*Task 1*:
From the text on VRRP role changes, reproduce the passage that begins at the words "This way, the" and stops after "is long enough.".
*Task 2*:
Translate this sentence from the text on VRRP role changes into Spanish: "It's brutal but it should work in any cases as long as the timer is long enough."
*Task 3*:
Answer these questions using the text on VRRP role changes.
(a) Which method does the text call probably the cleanest way?
(b) What may keep configuring a ping-server or tracking an IP from working?
(c) According to the conclusion, under what conditions does this situation happen?

*Provided text*:
-=-=-=-=-

It bugs me a bit, and I can't explain why there is so little ways of protecting another device from this annoying phenomenon that are actually implemented in many manufacturer software.
OK, so what theoretical ways do we have to prevent these naive VRRP role change?
There are actually a lot of possibilities, here are a few of them I have seen:
- Delay the interface operational "Up" status.
This way, the interface is a little bit less naive and says "OK, let's see if you can last more than a minute" to the adjacent booting device. In other cases (plugging a wire for example), it should not interfere with anything else.
It's brutal but it should work in any cases as long as the timer is long enough.
- Configure pre-empt conditions.
Like a timer or more complex conditions. This does work only when the VRRP announces are not using the failed device.
- Configure BFD for the interface May only work if BFD doesn't use the failed device/BFD is available on the failed device/the VRRP router and the failed device belongs to the same organization.
- Configuring a ping-server/Tracking an IP
It is a bit of an overkill, and may not always work if firewalls are present in the neighbourhood (not so uncommon, as we are at a routing point).
- Delay the VRRP instance operational "Up" status.
This is probably the cleanest way as it only affects the VRRP instance (which is the only one having a problem here) and not other functions (administration of the failed device for example). Also, it works even if the VRRP announces passes through the failed device (which to me feels like a cheap use of VRRP).
This is different from an initialization delay, as the Init state is reached way before the link is falsely restored.
- Other ways may exist, but that is all I have seen so far. If you happen to know some, feel free to contact me, I'll be glad to learn !
As a conclusion, I would like to point out that these workarounds are mostly implementation dependent, as I don't think the RFC details this type of cases.
Also, this situation only happens when the VRRP announces uses the same medium as the traffic itself, or when a pre-empt is configured.

-=-=-=-=-

*Information shown*:
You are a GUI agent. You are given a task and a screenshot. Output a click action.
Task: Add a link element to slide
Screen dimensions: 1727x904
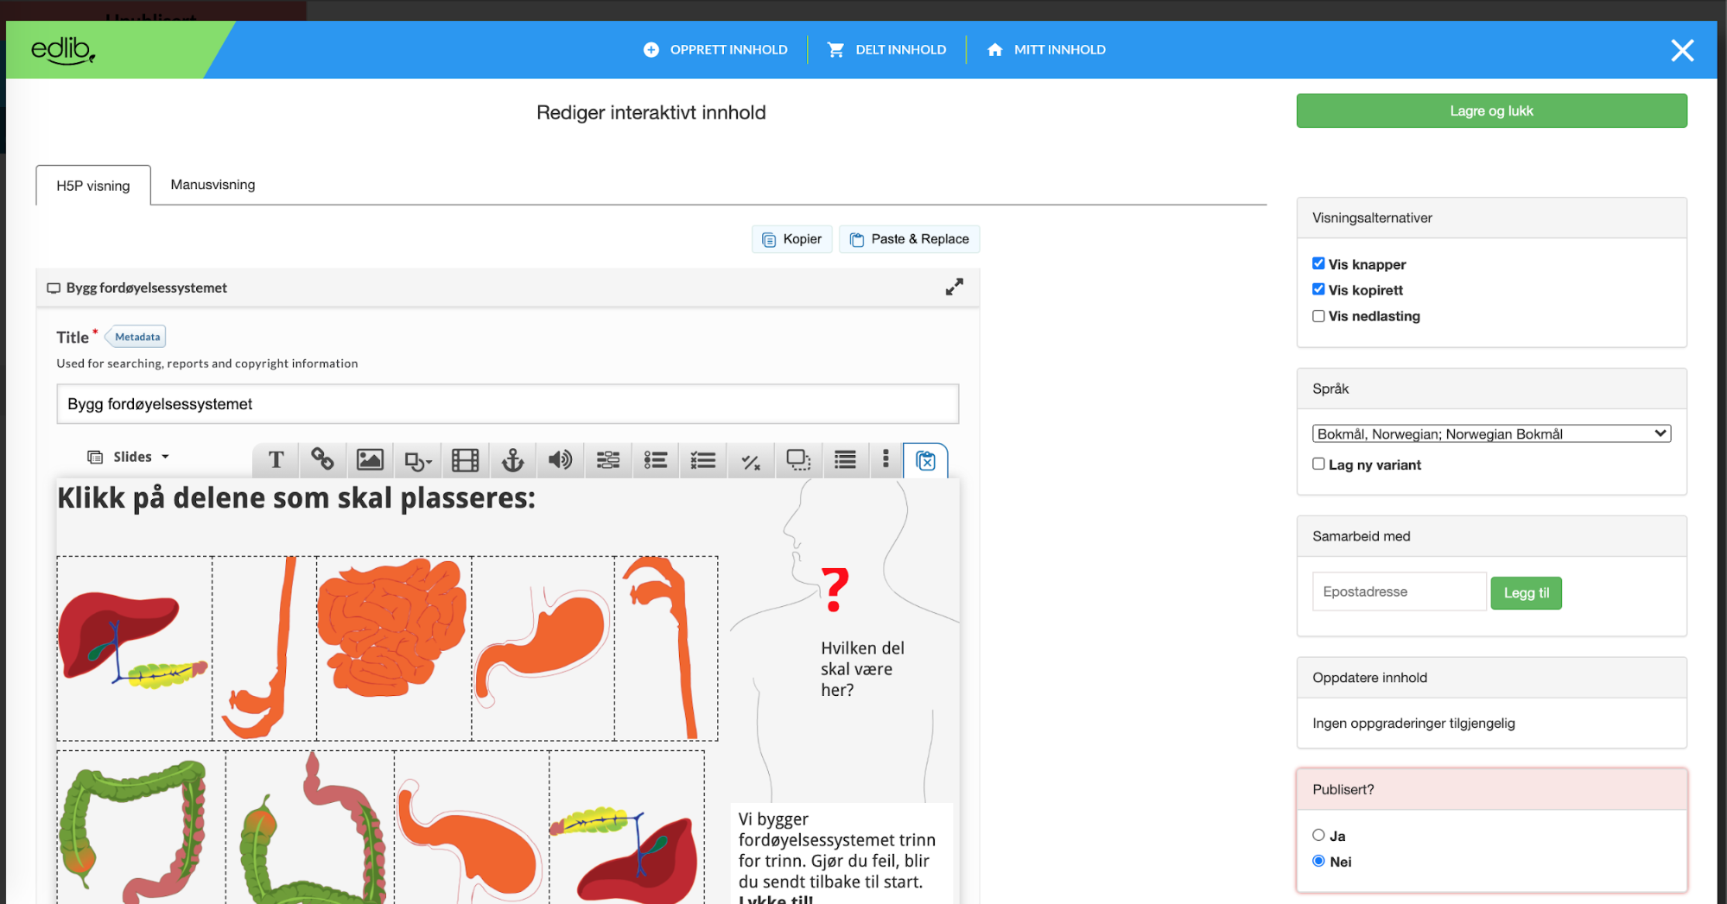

-=-=-=-=-

*Written solution 1*:
This way, the interface is a little bit less naive and says "OK, let's see if you can last more than a minute" to the adjacent booting device. In other cases (plugging a wire for example), it should not interfere with anything else.
It's brutal but it should work in any cases as long as the timer is long enough.

*Written solution 2*:
Es brutal, pero debería funcionar en cualquier caso siempre que el temporizador sea lo bastante largo.

*Written solution 3*:
(a) Delaying the VRRP instance operational "Up" status.
(b) The presence of firewalls nearby.
(c) Only when the VRRP announces use the same medium as the traffic itself, or when a pre-empt is configured.